Her insanı ve doğal olarak biz cerrahları da birbirimizden ayıran en önemli özelliklerden biri kuşkusuz insanlarla kurduğumuz ilişkiler. Tabiatımız gereği kimimiz daha resmi, kimimiz daha yakın ilişkiler kurmayı tercih ediyor; kimimizin yalnızca sosyal becerileriyle dahi zaman zaman insanları tedavi ettiği görülürken, kimimiz yalnızca pozitif bilimin kanıtladığı yolları kullanmayı tercih ediyor. Peki ama ameliyat ettiğimiz insanlar (ki bunların arasında aslında hasta olmayan insanların geçirdiği estetik ameliyatlar en büyük payı oluşturuyor) bizden ne bekliyorlar, ya da her insanın beklentisi aynı mı?
Aslında kendi düşüncemi cümlenin sonunda bir miktar ifade ettim.
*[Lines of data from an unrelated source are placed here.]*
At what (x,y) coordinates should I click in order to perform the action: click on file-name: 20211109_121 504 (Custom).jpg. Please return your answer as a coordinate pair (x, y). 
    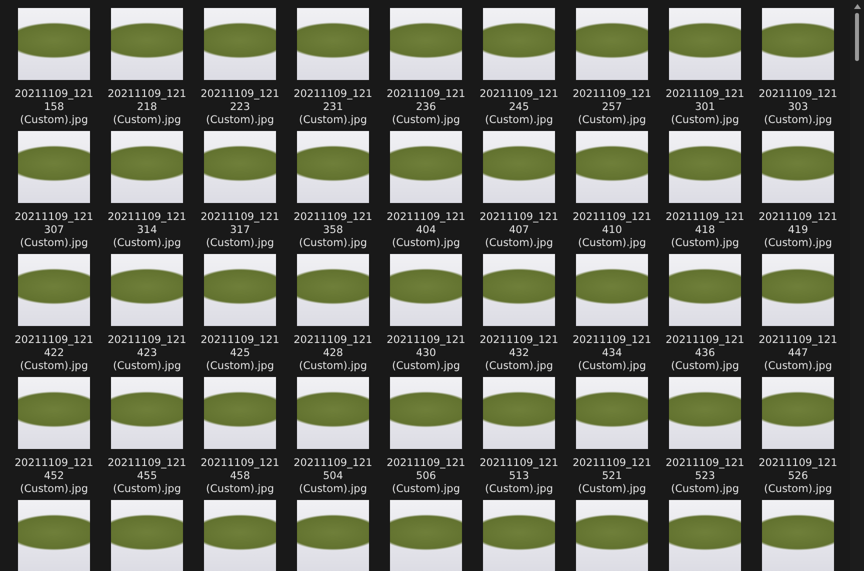
    Looking at the image, I should click on (333, 476).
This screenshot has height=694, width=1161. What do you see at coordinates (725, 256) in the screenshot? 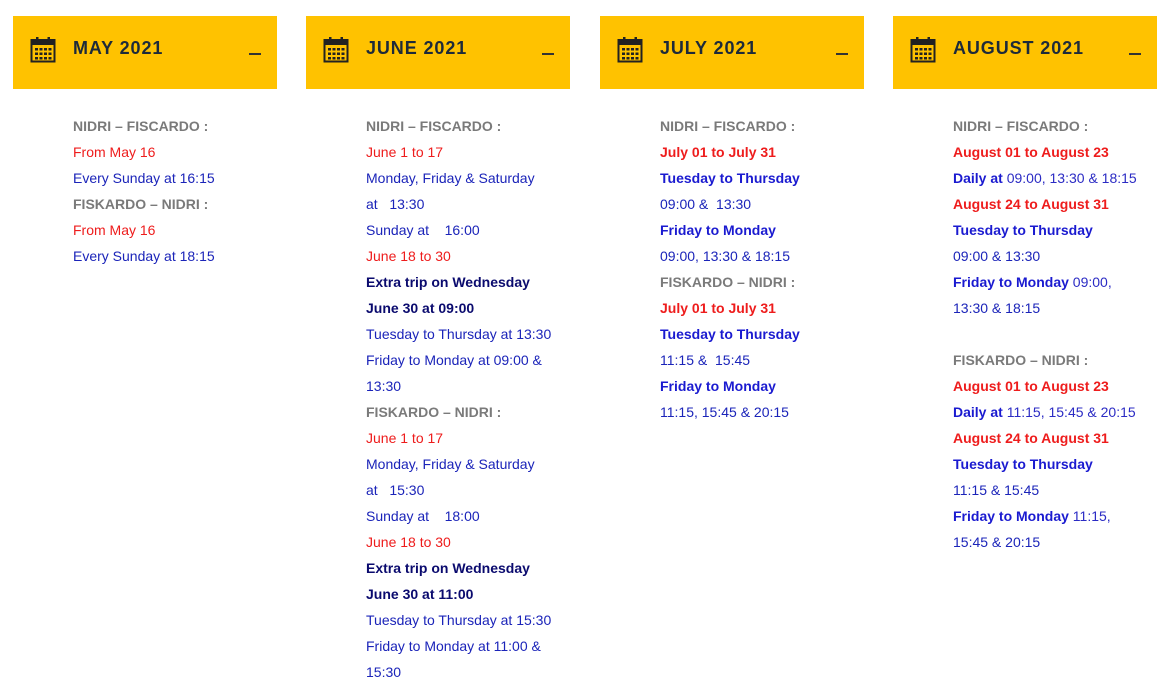
I see `schedule-time: 09:00, 13:30 & 18:15` at bounding box center [725, 256].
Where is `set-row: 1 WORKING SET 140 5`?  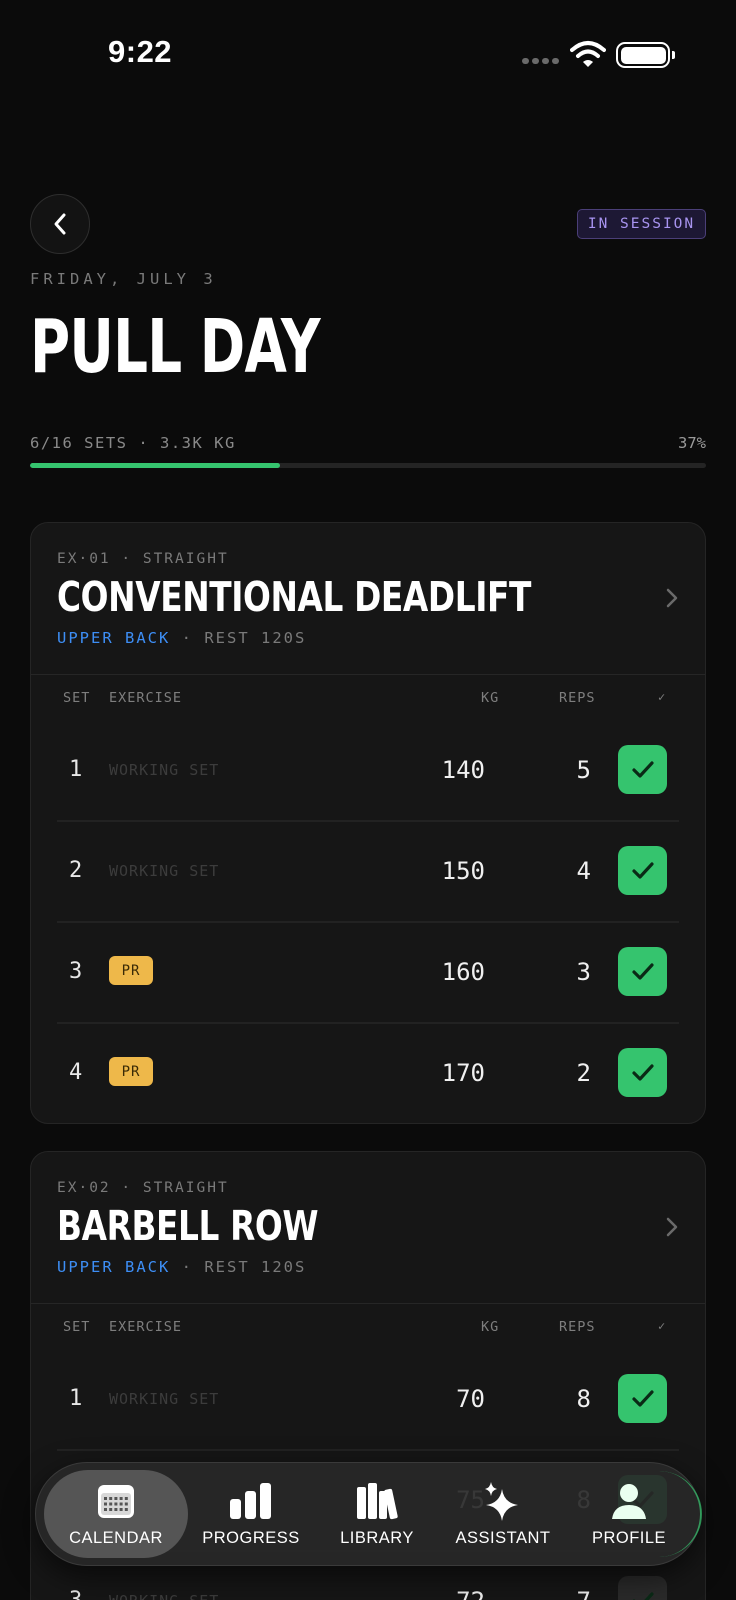 set-row: 1 WORKING SET 140 5 is located at coordinates (368, 770).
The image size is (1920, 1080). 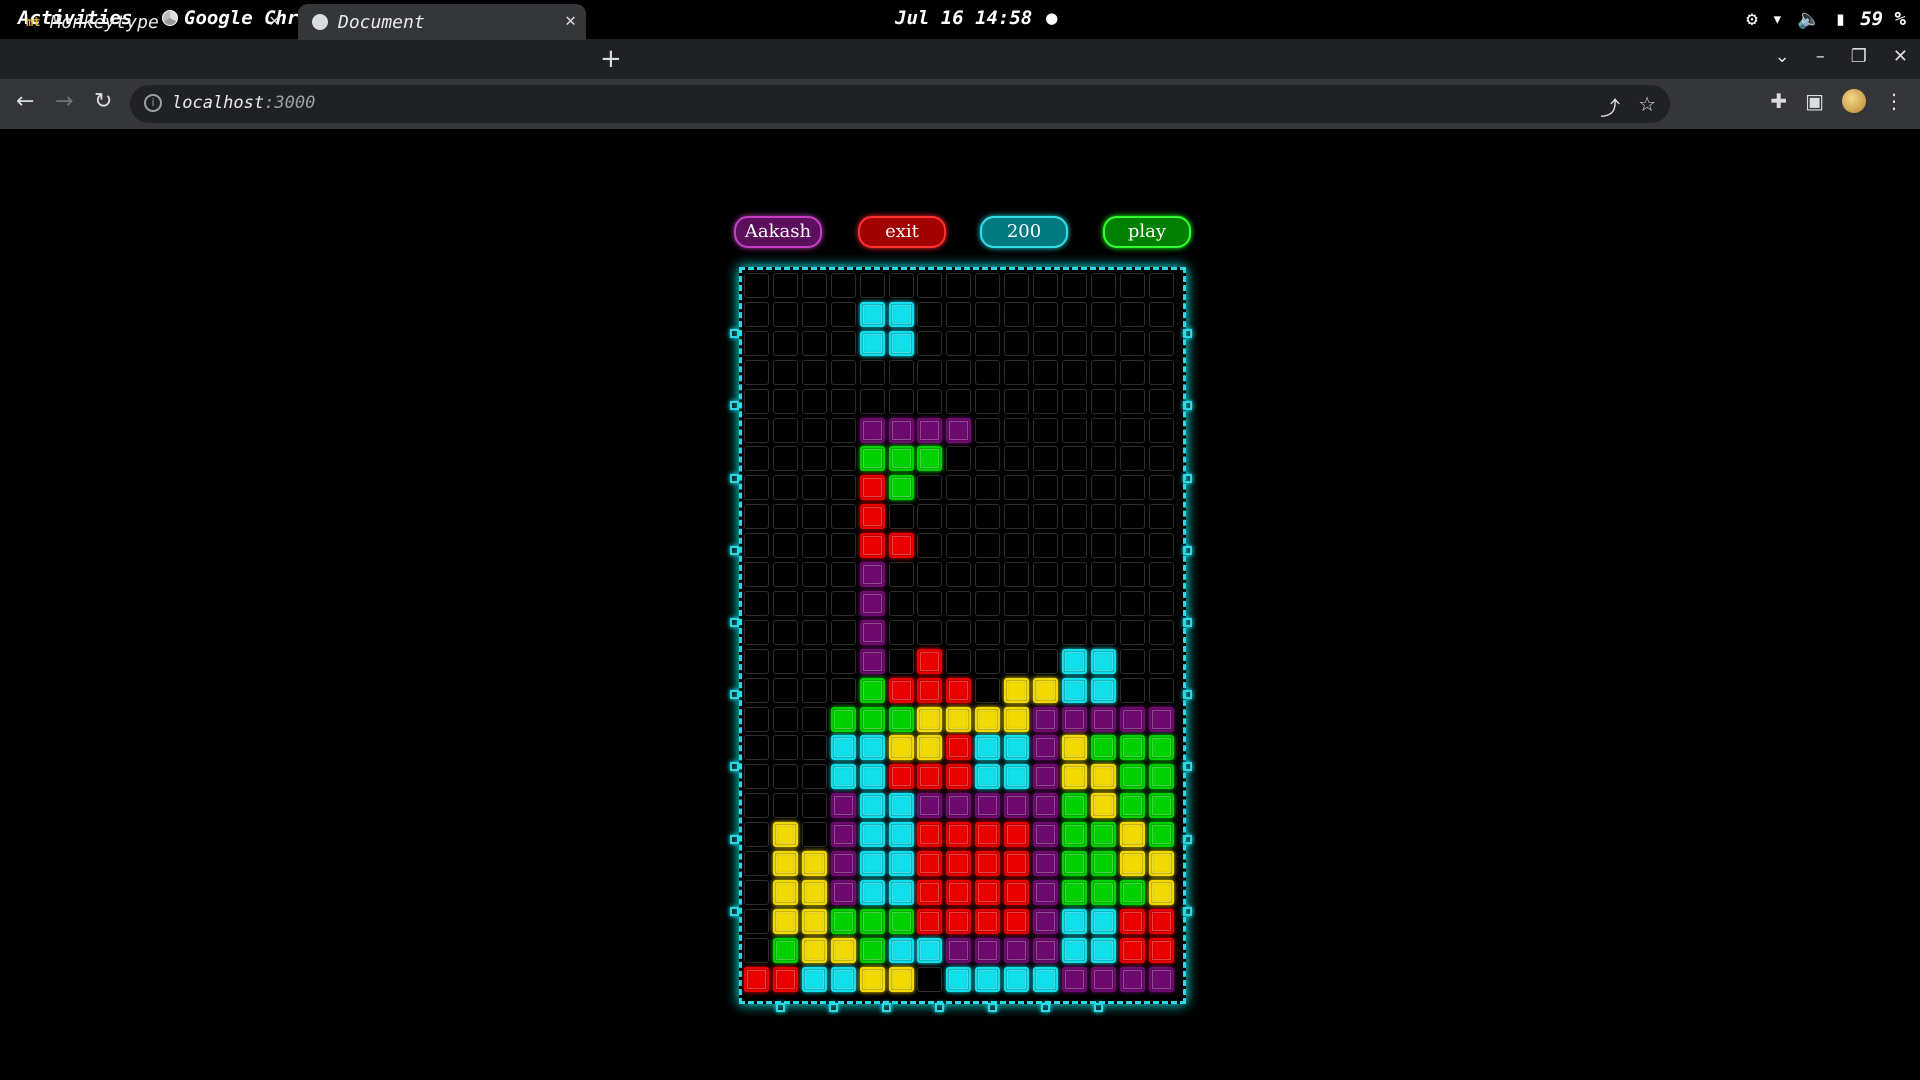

Kuşkusuz her hekimin olduğu gibi her insanın da sosyal ilişkilerinde kendine ait bir tarz var. Unutulmamalı ki biz hekimler de kendi branşımızın dışındaki konularda birbirimize muayene olmak zorundayız ve bizim de iletişim biçimimiz birbirimize uymayabiliyor.
Burada ifade etmek istediğim; bir hasta ya da estetik ameliyat olmak isteyen bir insanın seveceği hekimi ve iletişim biçimini ancak deneyerek keşfedebileceğidir. Hekiminizi sevmek zorunda değilsiniz :). Kendi iletişim tarzını sadakatle sürdüren bir hekimi suçlamayın. Ne mutlu ki doktorlar tek tip değiller. Bir başka hekimi sevebilir ve birlikte mutlu bir sürece yelken açabilirsiniz.